[START]

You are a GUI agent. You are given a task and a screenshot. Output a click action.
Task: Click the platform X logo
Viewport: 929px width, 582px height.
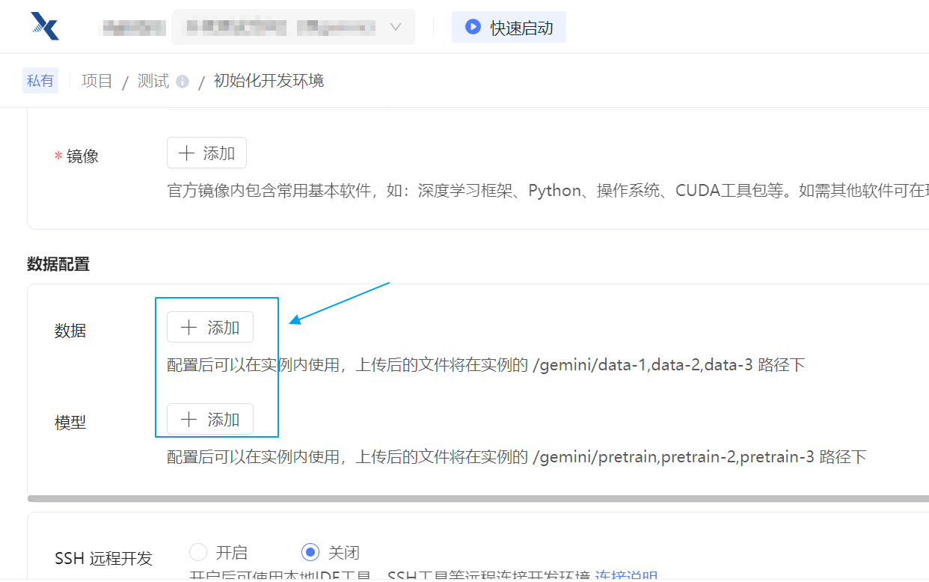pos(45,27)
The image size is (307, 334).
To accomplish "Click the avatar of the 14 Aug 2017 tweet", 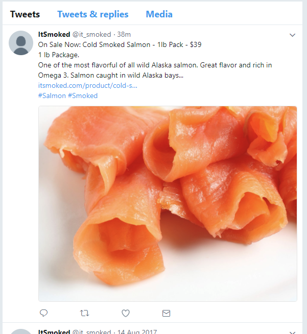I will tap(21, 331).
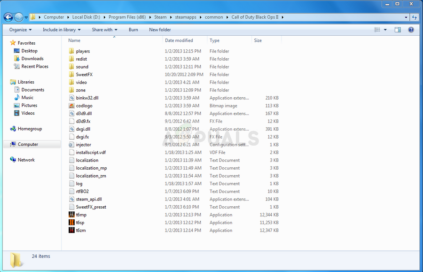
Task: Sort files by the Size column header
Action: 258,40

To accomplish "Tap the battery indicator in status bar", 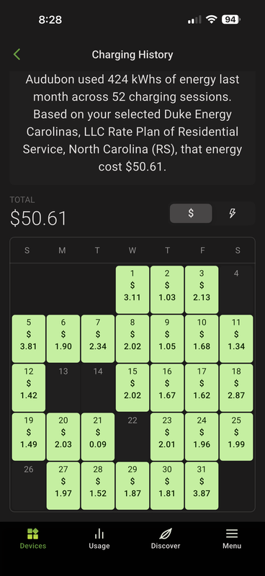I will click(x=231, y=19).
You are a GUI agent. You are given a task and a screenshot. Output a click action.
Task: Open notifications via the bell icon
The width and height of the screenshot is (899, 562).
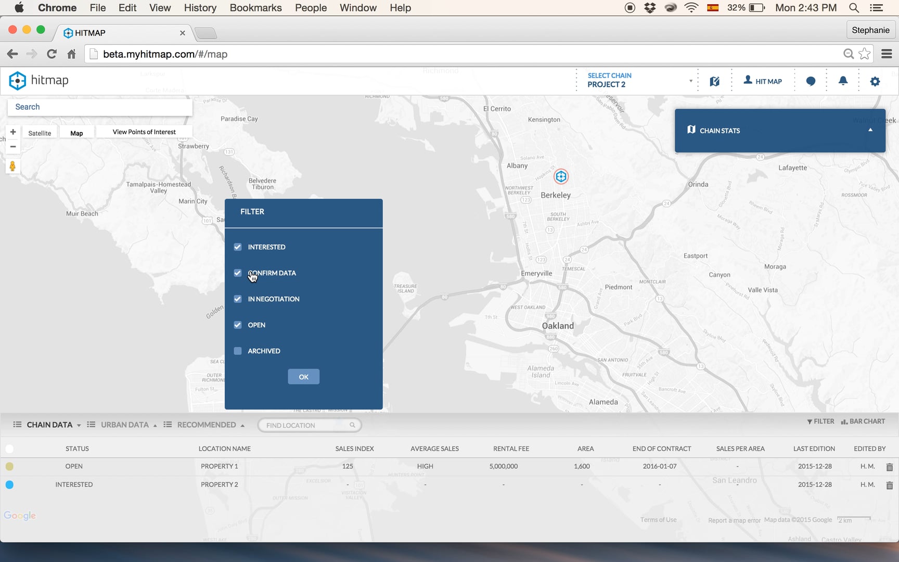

[END]
[START]

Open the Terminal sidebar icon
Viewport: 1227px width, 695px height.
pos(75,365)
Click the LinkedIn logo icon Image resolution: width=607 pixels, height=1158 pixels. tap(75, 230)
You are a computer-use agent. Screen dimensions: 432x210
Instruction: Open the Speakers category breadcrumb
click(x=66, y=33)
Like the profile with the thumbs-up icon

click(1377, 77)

[END]
[START]

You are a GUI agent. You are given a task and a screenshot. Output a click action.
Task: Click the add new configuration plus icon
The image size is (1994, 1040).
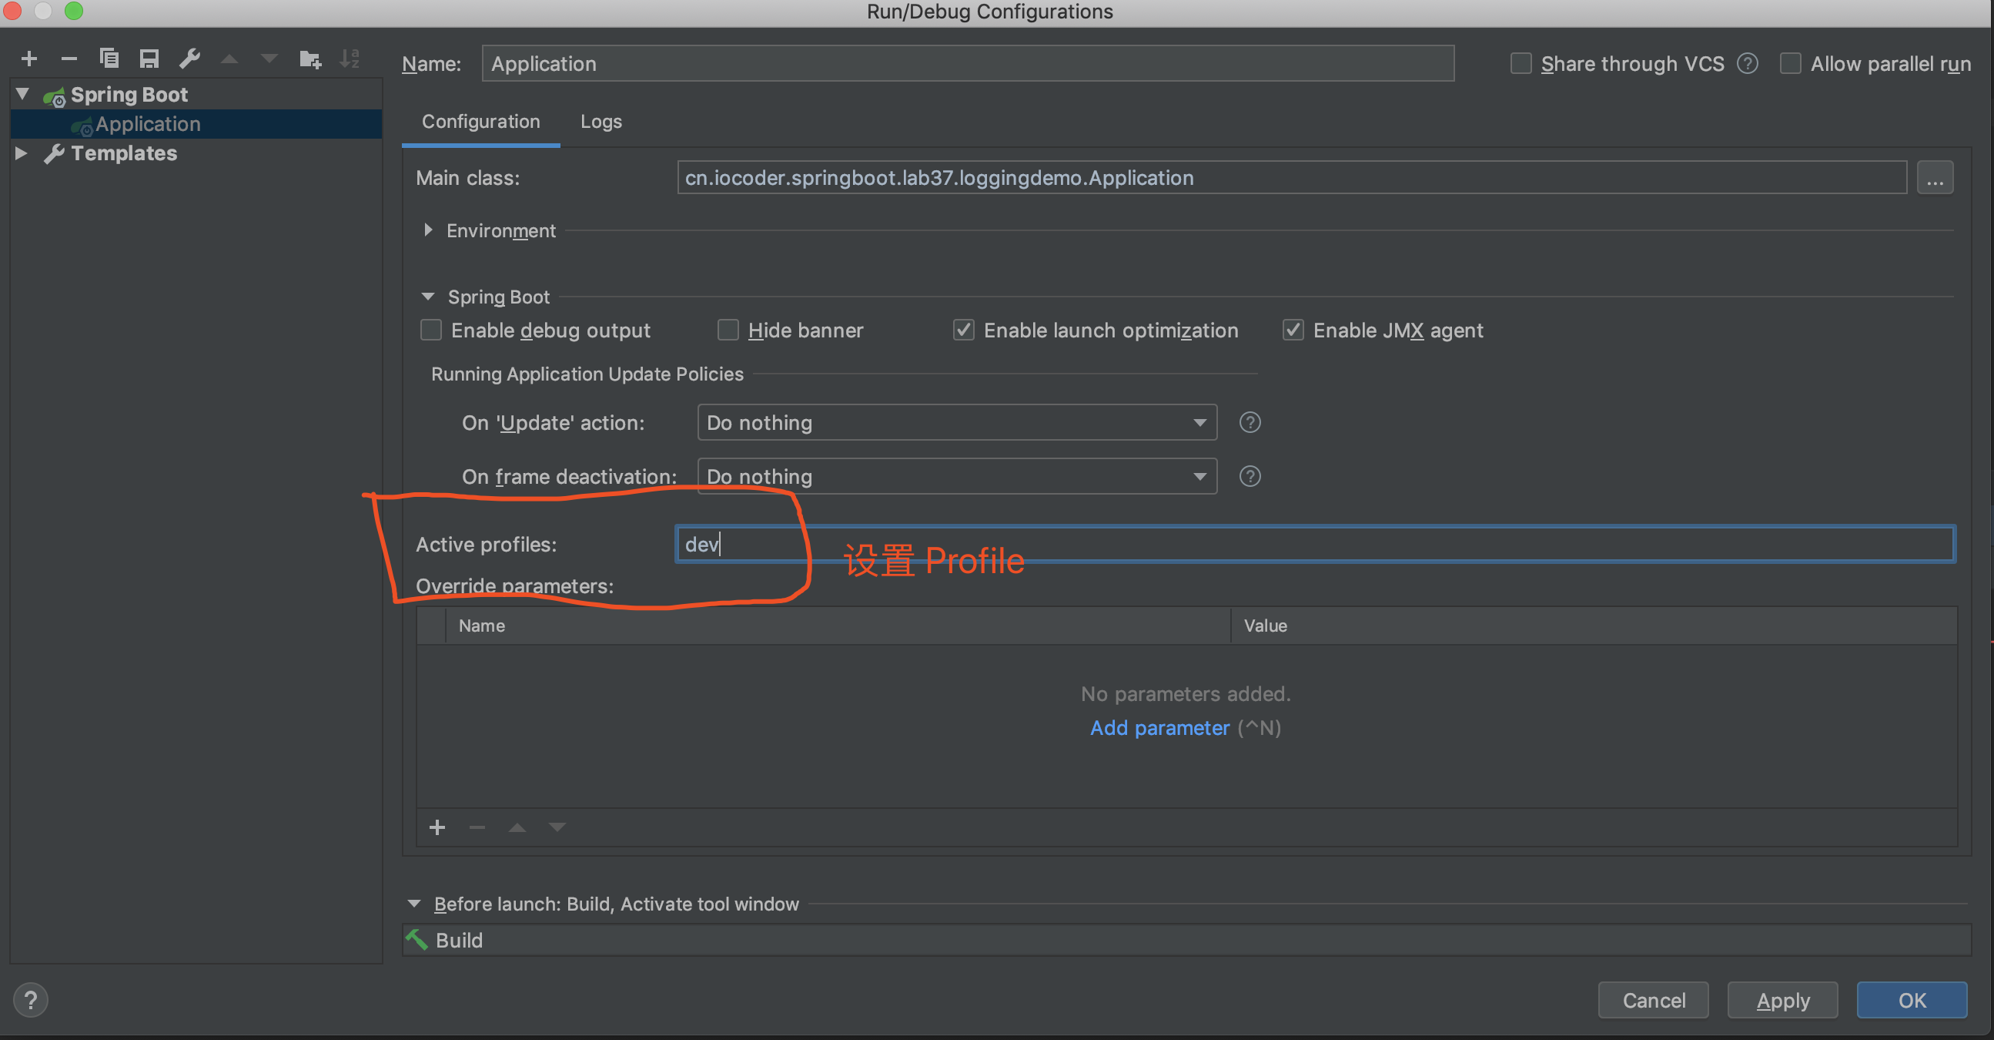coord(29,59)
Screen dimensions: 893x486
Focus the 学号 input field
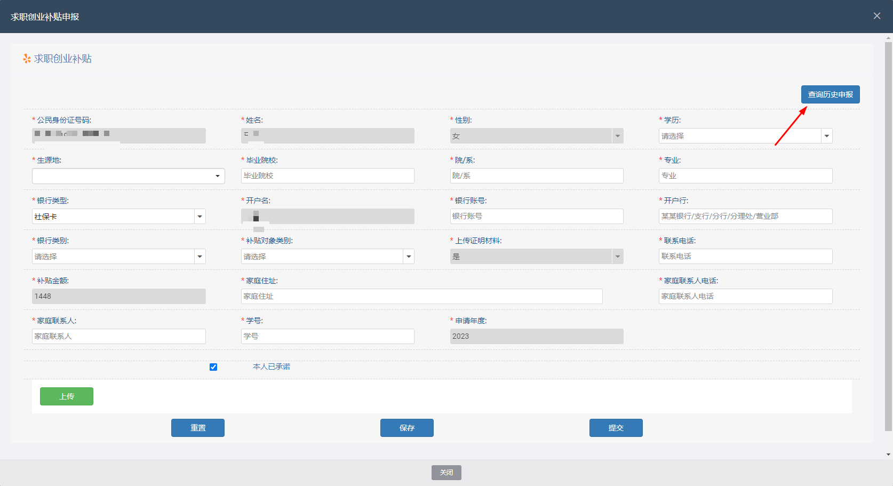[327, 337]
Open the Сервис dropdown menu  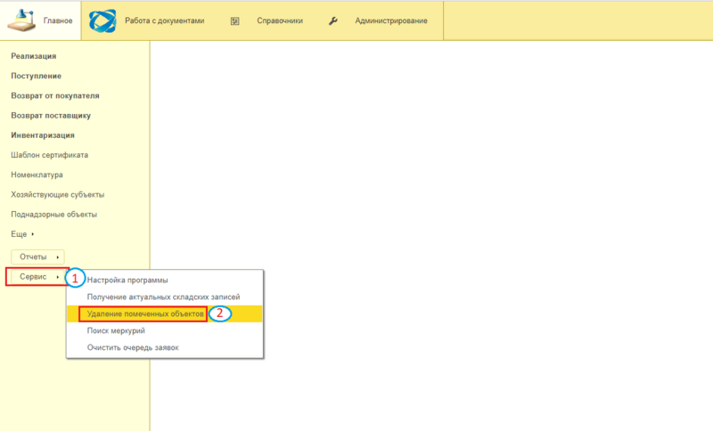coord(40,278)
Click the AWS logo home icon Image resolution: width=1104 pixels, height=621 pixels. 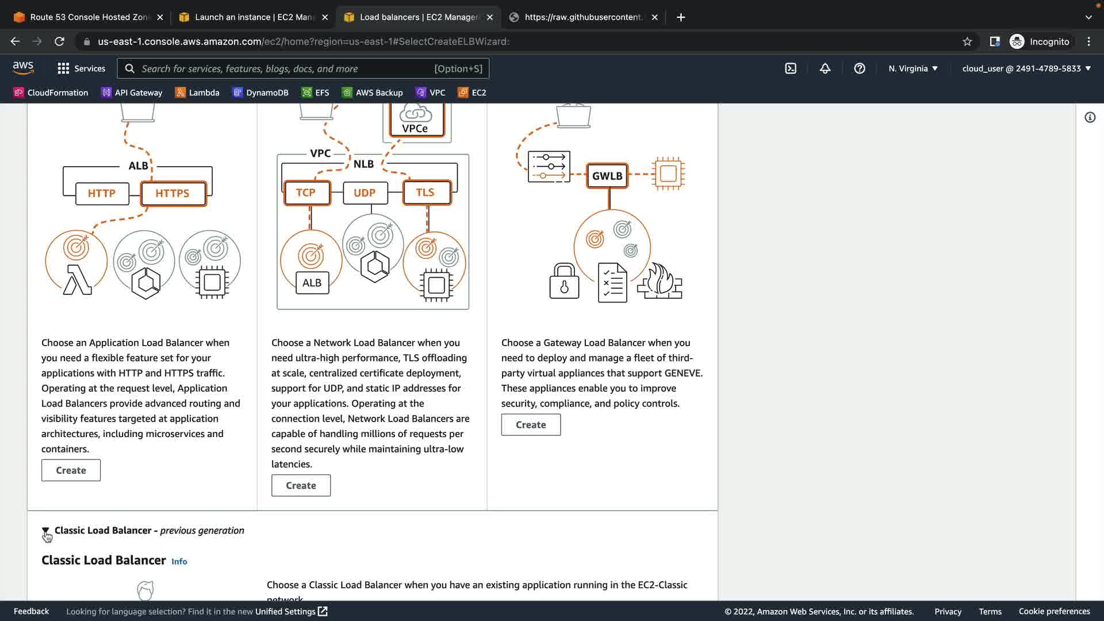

[END]

Work to be completed: Copy the data above exactly as it appears, from the line that contains "Open the Terminal sidebar icon" through the line that contains "click(1377, 77)", including both of those lines.

Result:
Open the Terminal sidebar icon
Viewport: 1227px width, 695px height.
pos(75,365)
Click the LinkedIn logo icon Image resolution: width=607 pixels, height=1158 pixels. tap(75, 230)
You are a computer-use agent. Screen dimensions: 432x210
Instruction: Open the Speakers category breadcrumb
click(x=66, y=33)
Like the profile with the thumbs-up icon

click(1377, 77)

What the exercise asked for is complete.